==== EXTRACTED MATERIAL ====

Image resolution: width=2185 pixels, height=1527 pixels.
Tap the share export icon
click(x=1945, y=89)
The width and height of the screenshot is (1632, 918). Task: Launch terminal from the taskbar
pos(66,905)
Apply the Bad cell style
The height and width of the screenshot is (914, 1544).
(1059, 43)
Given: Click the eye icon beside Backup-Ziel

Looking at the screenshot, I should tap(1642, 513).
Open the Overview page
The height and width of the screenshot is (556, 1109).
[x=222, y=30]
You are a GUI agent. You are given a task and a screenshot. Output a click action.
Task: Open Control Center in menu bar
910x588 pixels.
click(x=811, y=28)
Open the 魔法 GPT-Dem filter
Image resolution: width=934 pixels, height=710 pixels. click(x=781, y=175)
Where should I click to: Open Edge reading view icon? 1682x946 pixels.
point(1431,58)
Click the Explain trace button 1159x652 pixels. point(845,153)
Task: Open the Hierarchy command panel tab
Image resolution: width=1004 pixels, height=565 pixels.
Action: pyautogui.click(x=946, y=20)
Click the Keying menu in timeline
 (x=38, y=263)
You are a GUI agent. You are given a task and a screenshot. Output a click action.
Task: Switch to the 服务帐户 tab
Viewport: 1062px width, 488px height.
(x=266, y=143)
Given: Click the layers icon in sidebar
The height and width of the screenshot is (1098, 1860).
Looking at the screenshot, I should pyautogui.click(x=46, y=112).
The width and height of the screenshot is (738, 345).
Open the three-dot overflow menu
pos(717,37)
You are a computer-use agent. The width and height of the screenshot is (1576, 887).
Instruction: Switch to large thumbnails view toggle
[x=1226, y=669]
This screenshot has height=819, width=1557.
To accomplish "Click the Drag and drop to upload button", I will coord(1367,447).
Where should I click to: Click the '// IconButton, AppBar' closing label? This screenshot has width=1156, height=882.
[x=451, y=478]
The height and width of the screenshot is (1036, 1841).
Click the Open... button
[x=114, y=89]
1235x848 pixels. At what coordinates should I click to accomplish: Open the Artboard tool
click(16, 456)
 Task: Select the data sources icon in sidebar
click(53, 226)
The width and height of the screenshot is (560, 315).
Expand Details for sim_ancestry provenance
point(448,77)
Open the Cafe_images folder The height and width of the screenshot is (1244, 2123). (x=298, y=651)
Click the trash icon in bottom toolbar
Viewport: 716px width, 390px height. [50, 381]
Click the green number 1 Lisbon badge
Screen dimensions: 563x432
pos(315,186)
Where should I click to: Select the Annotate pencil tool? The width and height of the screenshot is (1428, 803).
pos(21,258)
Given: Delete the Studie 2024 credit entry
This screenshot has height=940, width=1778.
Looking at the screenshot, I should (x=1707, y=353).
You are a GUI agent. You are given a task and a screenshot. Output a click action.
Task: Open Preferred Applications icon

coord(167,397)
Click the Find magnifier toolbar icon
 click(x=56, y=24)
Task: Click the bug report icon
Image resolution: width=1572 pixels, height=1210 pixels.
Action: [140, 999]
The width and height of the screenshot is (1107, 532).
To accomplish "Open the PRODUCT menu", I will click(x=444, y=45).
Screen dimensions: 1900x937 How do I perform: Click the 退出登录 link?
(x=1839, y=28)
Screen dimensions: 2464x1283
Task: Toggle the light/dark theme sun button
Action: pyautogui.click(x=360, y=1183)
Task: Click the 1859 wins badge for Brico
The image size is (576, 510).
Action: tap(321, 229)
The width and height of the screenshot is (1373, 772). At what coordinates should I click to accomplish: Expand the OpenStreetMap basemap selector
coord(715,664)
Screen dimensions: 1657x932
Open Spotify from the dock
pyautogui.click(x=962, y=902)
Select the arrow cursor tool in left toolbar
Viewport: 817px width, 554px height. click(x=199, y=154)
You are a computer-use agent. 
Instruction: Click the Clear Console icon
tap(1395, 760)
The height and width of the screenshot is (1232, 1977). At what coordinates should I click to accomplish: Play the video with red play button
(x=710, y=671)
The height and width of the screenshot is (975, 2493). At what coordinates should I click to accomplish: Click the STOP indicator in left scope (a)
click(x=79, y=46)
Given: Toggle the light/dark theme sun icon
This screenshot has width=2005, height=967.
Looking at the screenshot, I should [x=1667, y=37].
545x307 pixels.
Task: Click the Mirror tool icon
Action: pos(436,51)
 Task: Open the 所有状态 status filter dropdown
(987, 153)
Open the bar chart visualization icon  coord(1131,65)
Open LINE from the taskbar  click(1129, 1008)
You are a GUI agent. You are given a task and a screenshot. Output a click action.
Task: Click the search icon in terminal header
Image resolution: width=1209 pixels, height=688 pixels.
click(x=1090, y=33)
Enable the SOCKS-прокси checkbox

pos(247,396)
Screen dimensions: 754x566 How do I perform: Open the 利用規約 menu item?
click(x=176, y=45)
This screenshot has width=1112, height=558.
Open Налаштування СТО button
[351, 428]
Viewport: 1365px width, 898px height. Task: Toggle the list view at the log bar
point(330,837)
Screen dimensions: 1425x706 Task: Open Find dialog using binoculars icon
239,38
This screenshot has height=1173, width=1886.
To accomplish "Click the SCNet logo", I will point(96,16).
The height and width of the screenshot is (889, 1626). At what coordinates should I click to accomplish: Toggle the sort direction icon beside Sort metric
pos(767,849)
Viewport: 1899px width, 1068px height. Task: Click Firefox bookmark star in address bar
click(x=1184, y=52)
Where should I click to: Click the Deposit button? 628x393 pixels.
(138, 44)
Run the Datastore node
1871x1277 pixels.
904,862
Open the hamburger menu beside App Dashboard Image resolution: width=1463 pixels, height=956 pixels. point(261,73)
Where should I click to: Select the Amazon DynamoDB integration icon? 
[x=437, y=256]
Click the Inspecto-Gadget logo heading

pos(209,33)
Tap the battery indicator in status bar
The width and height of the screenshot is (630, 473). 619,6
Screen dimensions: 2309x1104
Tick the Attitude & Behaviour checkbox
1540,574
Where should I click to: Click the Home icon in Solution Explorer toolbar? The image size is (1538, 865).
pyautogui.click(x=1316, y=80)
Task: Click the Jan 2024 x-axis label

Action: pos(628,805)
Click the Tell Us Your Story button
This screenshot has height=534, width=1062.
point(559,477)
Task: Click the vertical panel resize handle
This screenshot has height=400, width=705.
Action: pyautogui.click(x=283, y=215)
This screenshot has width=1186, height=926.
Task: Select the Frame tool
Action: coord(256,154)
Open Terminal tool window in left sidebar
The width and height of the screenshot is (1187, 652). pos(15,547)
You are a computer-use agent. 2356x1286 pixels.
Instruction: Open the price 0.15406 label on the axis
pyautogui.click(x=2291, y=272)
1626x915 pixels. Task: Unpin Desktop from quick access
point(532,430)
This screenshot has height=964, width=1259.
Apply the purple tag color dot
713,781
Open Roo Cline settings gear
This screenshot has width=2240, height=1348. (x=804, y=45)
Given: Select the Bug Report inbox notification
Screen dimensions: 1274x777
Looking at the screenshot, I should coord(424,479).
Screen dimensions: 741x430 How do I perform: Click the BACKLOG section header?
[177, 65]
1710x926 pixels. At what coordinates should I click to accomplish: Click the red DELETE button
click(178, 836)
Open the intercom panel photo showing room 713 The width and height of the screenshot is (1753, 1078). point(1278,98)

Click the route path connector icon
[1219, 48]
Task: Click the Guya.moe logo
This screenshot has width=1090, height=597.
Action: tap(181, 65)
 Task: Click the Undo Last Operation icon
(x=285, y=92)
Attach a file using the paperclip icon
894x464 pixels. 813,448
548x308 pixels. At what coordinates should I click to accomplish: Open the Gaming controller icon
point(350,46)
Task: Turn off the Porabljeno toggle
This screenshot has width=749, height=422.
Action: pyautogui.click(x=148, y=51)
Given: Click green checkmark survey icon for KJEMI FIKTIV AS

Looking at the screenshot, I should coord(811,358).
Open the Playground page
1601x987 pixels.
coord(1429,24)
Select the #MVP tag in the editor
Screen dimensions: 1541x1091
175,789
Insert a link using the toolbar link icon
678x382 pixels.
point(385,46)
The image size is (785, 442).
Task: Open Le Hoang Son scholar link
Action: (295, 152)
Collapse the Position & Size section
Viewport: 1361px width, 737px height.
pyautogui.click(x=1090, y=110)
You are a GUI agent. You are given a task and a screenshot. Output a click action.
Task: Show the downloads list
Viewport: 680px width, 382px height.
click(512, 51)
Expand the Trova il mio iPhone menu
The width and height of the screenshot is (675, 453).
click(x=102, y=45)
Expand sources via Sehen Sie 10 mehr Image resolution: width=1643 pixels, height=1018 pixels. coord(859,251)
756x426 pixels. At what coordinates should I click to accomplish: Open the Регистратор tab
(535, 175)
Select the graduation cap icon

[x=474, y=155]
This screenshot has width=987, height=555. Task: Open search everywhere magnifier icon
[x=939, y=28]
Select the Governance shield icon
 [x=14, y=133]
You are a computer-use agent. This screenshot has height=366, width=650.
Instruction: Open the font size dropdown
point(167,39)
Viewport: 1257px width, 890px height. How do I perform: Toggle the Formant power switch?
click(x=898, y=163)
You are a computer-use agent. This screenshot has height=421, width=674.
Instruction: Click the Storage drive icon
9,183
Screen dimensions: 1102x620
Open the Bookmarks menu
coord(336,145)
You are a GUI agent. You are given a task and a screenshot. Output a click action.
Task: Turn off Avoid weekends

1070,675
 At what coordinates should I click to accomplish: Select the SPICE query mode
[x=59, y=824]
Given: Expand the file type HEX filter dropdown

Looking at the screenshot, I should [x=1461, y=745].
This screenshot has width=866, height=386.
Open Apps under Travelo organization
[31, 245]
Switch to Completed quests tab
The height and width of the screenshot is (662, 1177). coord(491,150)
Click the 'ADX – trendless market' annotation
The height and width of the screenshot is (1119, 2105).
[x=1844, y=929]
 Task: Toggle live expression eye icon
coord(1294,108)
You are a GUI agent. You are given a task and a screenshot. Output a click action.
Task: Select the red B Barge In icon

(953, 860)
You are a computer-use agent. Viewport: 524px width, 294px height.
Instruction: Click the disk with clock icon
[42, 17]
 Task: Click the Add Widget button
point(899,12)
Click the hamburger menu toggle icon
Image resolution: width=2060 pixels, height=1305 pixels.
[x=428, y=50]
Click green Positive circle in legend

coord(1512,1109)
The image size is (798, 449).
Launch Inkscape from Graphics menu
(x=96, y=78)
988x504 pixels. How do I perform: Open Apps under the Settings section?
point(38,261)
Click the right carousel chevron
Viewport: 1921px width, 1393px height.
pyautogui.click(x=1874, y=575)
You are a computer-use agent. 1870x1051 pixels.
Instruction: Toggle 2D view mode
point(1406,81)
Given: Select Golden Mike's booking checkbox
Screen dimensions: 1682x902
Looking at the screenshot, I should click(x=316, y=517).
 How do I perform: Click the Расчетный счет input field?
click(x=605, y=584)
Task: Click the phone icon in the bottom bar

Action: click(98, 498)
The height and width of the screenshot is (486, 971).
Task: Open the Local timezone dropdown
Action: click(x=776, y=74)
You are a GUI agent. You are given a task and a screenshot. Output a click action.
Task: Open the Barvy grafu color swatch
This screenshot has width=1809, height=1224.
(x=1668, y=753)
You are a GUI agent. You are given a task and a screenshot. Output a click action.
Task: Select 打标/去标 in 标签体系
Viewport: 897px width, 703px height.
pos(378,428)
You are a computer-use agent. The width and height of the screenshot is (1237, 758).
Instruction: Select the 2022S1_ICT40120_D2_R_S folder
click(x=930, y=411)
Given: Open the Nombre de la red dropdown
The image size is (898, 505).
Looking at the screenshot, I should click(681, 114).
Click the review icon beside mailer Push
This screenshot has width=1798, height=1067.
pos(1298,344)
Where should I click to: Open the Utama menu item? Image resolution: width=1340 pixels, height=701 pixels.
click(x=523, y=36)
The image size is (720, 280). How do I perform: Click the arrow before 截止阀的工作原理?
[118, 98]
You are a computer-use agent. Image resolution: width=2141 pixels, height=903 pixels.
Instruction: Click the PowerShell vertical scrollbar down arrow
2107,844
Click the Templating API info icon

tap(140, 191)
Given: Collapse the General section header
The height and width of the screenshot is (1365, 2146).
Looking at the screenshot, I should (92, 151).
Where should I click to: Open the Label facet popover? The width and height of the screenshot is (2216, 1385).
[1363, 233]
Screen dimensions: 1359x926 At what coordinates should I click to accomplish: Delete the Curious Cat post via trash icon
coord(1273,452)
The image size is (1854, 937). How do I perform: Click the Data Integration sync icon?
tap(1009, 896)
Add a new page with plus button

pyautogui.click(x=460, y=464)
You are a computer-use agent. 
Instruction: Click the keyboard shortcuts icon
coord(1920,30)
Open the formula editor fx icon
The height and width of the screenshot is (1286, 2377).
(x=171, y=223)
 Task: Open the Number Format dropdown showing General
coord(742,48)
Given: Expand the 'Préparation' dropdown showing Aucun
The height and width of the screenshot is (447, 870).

====

Going through the data above, return each line with the word "hamburger".

Open the hamburger menu beside App Dashboard Image resolution: width=1463 pixels, height=956 pixels. point(261,73)
Click the hamburger menu toggle icon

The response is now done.